New Democrat Leader Jagmeet Singh focused the federal election campaign Friday on the hardships facing Indigenous communities in Canada amid the horrific discoveries of unmarked burial sites near former residential schools.
Singh was to make the campaign’s first stop in an Indigenous community with a visit to the Cowessess First Nation in Saskatchewan, which announced in June a preliminary finding of 751 unmarked graves at the location of a former residential school.
Singh plans to visit the grave sites.
Late last month, Singh became the first federal leader to meet with Indigenous chiefs at the site of the former Kamloops Indian School after the discovery of what is believed to be the remains of 215 children.
The leaders of the two largest parties were forced to address the issue as they converged in Winnipeg on Friday to make announcements on other subjects.
Liberal Leader Justin Trudeau reiterated his support for reconciliation, as he kicked off the day with an announcement of new funding to support the safe return to work and school amid the COVID-19 pandemic.
He said Justice Minister David Lametti continues to work with Indigenous stakeholders “to look for consequences and to seek accountability in every possible way” for what has occurred at residential schools.
But Trudeau stressed that work is being done by police and prosecutors who are independent of the political process.
Conservative Leader Erin O’Toole highlighted his own visit to Cowessess last month as he accused Trudeau of not acting decisively enough to pursue reconciliation.
“Mr. Trudeau, I know cares, but he never acts. With a Conservative government we will have more than just words, we will have action,” said O’Toole, who was also in the Manitoba capital, where he was highlighting a promised hiring incentive in his party’s platform.

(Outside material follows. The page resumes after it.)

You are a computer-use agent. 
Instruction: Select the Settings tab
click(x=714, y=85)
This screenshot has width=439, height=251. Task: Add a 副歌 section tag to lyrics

“We will deliver what Mr. Trudeau promises but never delivers.”
Trudeau defended his government’s record, saying “what took generations and in some cases even centuries to break will take more than a few years to fix.”
He said more work needs to be done to ensure higher-quality education for Indigenous children, settling land claims and moving forward on missing and murdered Indigenous women and girls.
“There have also been far too many continued tragedies and continued hardships. And that’s what we continue to work on. It is not an easy journey towards reconciliation we are on, but is one that we are on strongly, firmly, resolutely,” said Trudeau.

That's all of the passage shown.